**Data supplied:**
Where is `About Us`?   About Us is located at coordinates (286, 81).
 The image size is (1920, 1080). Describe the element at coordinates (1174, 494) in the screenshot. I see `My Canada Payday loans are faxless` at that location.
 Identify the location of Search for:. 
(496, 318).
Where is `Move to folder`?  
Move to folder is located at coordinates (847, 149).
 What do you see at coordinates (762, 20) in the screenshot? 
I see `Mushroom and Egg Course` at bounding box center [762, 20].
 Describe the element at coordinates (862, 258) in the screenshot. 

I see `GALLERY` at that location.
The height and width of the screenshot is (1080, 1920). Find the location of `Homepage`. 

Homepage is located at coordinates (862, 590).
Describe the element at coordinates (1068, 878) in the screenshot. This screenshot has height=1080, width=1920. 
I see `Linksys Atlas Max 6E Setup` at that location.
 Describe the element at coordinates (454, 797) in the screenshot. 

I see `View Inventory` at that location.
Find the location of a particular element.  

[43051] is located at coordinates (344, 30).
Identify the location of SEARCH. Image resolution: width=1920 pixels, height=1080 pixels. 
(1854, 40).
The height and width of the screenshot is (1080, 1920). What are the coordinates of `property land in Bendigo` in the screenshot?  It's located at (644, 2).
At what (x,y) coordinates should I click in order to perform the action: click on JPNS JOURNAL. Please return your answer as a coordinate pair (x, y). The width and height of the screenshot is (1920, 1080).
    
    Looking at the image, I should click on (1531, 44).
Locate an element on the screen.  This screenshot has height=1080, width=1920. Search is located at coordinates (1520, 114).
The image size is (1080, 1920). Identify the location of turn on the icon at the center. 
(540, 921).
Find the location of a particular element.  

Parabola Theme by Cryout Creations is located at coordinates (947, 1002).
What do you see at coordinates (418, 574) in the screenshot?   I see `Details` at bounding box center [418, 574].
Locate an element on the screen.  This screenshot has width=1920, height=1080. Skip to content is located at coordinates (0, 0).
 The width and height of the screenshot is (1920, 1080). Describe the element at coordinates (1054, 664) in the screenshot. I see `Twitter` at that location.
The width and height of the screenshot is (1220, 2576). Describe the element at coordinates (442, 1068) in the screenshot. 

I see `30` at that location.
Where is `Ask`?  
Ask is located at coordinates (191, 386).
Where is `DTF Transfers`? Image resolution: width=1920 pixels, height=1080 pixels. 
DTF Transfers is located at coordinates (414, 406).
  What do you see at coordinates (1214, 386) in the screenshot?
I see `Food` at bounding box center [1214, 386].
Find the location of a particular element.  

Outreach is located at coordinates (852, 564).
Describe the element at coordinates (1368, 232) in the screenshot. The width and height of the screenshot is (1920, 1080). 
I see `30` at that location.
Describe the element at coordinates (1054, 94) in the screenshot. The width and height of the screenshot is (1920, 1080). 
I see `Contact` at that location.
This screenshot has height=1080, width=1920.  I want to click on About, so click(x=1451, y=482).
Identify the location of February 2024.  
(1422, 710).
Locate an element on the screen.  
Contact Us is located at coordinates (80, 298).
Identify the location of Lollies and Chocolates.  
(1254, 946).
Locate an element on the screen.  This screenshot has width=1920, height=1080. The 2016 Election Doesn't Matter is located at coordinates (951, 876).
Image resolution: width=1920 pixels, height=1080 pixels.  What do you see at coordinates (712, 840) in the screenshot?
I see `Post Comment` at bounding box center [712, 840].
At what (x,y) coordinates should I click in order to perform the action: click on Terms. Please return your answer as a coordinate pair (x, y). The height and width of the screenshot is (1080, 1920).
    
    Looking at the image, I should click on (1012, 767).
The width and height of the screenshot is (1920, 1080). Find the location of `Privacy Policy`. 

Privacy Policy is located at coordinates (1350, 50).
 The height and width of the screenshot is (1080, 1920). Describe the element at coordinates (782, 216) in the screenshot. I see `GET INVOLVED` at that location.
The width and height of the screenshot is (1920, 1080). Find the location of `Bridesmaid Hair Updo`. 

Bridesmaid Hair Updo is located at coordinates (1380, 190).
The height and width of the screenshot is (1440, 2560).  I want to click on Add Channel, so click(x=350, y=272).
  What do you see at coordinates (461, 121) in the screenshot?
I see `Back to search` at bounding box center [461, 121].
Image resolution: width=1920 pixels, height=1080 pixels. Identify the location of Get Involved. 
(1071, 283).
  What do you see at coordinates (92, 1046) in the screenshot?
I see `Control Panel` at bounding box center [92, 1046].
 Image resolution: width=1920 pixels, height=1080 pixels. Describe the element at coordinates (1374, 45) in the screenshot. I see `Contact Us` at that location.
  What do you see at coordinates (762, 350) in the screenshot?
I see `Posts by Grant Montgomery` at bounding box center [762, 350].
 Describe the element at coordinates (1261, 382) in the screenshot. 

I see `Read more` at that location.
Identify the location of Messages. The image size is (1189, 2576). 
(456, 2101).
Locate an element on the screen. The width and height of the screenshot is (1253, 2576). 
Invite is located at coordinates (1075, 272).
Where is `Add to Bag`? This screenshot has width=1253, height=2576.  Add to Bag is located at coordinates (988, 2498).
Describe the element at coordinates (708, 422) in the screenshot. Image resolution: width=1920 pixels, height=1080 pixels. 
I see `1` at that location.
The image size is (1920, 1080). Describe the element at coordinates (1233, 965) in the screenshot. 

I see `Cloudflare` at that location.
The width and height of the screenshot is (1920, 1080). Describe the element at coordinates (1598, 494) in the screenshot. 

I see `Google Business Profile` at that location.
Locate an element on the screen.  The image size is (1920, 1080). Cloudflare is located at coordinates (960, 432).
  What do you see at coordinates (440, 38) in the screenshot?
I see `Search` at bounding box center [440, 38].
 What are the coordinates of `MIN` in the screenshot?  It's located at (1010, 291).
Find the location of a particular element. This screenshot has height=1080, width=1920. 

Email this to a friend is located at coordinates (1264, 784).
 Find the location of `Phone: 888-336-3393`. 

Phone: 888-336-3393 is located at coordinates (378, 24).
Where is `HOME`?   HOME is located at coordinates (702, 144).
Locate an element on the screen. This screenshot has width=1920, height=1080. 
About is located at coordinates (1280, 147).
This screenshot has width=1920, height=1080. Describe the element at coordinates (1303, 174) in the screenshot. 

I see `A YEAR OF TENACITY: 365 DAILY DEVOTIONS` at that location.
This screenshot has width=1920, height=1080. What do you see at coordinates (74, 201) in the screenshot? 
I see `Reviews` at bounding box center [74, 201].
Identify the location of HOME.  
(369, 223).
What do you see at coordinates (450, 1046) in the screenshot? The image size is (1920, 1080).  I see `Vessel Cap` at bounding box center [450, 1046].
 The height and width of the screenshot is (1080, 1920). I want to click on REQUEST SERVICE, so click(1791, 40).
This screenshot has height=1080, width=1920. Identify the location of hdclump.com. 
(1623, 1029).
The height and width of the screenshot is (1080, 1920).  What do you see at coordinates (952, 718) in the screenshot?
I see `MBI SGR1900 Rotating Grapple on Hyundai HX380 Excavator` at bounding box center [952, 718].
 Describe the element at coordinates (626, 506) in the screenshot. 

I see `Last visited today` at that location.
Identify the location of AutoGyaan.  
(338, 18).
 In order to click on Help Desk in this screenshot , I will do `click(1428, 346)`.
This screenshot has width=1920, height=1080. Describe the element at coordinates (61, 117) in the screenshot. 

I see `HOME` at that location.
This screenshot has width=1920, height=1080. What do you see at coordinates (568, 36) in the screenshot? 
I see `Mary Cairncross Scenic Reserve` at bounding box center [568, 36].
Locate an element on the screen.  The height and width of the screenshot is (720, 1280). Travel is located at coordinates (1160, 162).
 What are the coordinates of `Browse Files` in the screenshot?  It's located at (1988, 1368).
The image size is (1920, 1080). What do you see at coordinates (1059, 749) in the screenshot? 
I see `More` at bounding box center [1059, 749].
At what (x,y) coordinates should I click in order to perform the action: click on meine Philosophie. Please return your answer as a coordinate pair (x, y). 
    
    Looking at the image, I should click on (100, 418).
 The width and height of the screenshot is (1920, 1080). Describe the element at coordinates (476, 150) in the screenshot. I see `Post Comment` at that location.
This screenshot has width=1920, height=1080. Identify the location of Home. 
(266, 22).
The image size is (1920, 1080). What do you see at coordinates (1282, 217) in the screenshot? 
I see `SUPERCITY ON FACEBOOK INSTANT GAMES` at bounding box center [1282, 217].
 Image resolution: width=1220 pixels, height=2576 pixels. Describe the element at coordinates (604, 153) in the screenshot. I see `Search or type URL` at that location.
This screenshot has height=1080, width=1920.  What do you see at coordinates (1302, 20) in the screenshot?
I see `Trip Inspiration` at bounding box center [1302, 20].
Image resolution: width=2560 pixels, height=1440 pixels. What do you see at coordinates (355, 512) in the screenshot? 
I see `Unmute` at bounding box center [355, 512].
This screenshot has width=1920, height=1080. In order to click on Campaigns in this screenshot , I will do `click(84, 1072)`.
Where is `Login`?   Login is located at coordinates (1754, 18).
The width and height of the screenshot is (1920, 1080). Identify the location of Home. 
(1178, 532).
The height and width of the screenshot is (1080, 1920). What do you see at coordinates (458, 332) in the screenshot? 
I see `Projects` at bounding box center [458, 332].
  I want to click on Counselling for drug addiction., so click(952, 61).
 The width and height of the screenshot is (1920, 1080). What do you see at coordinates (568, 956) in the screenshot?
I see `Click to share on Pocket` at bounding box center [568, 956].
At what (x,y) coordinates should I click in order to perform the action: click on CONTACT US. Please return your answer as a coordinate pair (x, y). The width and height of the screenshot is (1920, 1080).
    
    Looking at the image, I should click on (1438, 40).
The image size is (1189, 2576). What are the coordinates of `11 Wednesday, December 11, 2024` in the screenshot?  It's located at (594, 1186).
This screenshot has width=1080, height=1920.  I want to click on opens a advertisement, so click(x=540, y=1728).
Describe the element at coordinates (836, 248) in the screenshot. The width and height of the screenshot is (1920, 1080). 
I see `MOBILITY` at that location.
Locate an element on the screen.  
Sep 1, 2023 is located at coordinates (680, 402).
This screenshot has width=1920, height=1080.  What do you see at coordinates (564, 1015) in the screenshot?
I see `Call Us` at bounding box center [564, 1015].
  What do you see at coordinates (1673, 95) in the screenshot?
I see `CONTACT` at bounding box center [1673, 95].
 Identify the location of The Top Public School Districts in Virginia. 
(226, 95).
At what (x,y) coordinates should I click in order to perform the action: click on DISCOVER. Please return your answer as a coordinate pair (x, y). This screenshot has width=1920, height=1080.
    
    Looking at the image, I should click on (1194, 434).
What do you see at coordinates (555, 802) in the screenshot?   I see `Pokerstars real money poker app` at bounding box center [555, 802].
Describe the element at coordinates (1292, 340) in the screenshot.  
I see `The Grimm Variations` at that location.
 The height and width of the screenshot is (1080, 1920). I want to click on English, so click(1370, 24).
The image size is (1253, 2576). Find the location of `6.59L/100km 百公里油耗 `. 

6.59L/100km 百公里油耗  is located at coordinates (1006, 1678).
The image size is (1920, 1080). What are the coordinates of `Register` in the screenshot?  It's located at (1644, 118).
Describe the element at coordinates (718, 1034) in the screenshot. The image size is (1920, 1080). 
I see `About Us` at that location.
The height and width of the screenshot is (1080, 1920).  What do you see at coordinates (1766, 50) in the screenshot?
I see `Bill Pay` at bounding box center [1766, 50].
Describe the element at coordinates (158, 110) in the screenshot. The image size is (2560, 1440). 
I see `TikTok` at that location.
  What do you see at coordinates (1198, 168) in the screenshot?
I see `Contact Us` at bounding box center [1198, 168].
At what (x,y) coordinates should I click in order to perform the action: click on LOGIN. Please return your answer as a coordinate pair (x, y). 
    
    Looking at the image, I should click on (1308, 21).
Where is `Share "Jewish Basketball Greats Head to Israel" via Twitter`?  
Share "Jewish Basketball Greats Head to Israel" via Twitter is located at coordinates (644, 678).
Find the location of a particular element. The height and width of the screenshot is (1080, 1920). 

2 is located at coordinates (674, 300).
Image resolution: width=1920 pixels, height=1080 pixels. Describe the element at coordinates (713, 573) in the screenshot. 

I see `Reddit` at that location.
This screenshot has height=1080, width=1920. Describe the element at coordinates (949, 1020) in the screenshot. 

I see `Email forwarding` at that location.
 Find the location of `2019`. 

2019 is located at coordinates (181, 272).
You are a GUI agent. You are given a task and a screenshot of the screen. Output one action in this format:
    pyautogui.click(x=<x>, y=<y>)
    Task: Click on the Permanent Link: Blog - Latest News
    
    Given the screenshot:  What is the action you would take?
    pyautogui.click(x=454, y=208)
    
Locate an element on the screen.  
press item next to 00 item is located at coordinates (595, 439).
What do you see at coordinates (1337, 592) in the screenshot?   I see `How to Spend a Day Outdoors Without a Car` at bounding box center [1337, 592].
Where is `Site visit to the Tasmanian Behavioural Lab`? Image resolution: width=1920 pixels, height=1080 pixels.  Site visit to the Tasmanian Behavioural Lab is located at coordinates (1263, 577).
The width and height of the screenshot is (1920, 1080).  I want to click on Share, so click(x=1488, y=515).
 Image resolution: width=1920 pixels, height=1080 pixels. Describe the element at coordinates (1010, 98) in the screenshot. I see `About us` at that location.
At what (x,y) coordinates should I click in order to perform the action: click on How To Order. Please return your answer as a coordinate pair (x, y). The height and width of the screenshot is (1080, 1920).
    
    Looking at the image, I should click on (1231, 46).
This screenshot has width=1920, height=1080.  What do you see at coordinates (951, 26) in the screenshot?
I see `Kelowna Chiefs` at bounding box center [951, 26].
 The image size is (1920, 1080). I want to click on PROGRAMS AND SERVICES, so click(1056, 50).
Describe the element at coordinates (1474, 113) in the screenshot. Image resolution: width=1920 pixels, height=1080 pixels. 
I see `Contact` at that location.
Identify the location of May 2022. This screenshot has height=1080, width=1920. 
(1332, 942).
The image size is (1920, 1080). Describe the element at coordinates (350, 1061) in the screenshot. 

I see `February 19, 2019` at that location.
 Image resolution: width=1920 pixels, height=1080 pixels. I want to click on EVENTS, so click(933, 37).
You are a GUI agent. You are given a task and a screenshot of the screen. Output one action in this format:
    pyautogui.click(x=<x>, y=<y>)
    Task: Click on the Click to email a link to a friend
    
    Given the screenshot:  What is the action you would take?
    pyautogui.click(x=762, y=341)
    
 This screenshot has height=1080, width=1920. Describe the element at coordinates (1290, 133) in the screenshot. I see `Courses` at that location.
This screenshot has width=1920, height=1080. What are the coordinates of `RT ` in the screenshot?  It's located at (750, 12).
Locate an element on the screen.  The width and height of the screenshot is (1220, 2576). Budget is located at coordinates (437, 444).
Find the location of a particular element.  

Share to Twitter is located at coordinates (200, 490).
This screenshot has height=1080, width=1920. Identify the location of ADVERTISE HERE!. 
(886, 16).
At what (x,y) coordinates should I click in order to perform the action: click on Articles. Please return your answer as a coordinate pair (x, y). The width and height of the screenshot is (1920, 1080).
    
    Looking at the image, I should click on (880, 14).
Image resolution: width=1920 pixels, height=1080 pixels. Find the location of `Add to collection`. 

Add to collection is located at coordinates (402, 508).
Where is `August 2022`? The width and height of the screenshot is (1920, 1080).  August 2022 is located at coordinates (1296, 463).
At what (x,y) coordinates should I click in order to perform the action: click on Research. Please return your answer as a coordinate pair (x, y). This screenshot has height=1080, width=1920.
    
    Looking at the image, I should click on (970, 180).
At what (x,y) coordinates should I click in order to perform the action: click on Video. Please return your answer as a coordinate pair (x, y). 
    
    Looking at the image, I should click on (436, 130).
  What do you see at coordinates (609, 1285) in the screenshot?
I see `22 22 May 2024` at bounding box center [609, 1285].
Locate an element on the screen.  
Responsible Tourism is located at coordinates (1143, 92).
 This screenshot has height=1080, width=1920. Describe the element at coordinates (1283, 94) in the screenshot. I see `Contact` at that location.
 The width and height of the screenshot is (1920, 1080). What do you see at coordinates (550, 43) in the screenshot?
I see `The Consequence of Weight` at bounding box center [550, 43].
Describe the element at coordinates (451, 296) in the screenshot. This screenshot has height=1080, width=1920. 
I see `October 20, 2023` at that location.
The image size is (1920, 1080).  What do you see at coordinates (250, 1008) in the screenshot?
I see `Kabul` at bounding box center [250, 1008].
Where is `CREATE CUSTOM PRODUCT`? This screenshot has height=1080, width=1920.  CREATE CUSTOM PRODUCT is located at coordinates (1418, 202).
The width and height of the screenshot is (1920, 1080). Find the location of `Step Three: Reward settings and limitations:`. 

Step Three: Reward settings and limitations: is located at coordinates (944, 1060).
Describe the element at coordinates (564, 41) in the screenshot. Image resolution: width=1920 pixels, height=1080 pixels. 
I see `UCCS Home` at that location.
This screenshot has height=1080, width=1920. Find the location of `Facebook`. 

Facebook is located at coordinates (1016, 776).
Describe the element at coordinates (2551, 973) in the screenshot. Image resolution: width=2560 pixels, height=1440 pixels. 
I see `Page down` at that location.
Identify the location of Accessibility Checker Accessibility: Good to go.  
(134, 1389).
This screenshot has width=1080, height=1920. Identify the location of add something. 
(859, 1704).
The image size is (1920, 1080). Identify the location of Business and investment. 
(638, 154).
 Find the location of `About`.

**Task goal:**
Copy verbatim the lines of the material above, from the line holding "click on CONTACT" through the line holding "so click(1370, 24).", both included.

**Written solution:**
At what (x,y) coordinates should I click in order to perform the action: click on CONTACT US. Please return your answer as a coordinate pair (x, y). The width and height of the screenshot is (1920, 1080).
    
    Looking at the image, I should click on (1438, 40).
The image size is (1189, 2576). What are the coordinates of `11 Wednesday, December 11, 2024` in the screenshot?  It's located at (594, 1186).
This screenshot has width=1080, height=1920.  I want to click on opens a advertisement, so click(x=540, y=1728).
Describe the element at coordinates (836, 248) in the screenshot. The width and height of the screenshot is (1920, 1080). 
I see `MOBILITY` at that location.
Locate an element on the screen.  
Sep 1, 2023 is located at coordinates (680, 402).
This screenshot has width=1920, height=1080.  What do you see at coordinates (564, 1015) in the screenshot?
I see `Call Us` at bounding box center [564, 1015].
  What do you see at coordinates (1673, 95) in the screenshot?
I see `CONTACT` at bounding box center [1673, 95].
 Identify the location of The Top Public School Districts in Virginia. 
(226, 95).
At what (x,y) coordinates should I click in order to perform the action: click on DISCOVER. Please return your answer as a coordinate pair (x, y). This screenshot has width=1920, height=1080.
    
    Looking at the image, I should click on (1194, 434).
What do you see at coordinates (555, 802) in the screenshot?   I see `Pokerstars real money poker app` at bounding box center [555, 802].
Describe the element at coordinates (1292, 340) in the screenshot.  
I see `The Grimm Variations` at that location.
 The height and width of the screenshot is (1080, 1920). I want to click on English, so click(1370, 24).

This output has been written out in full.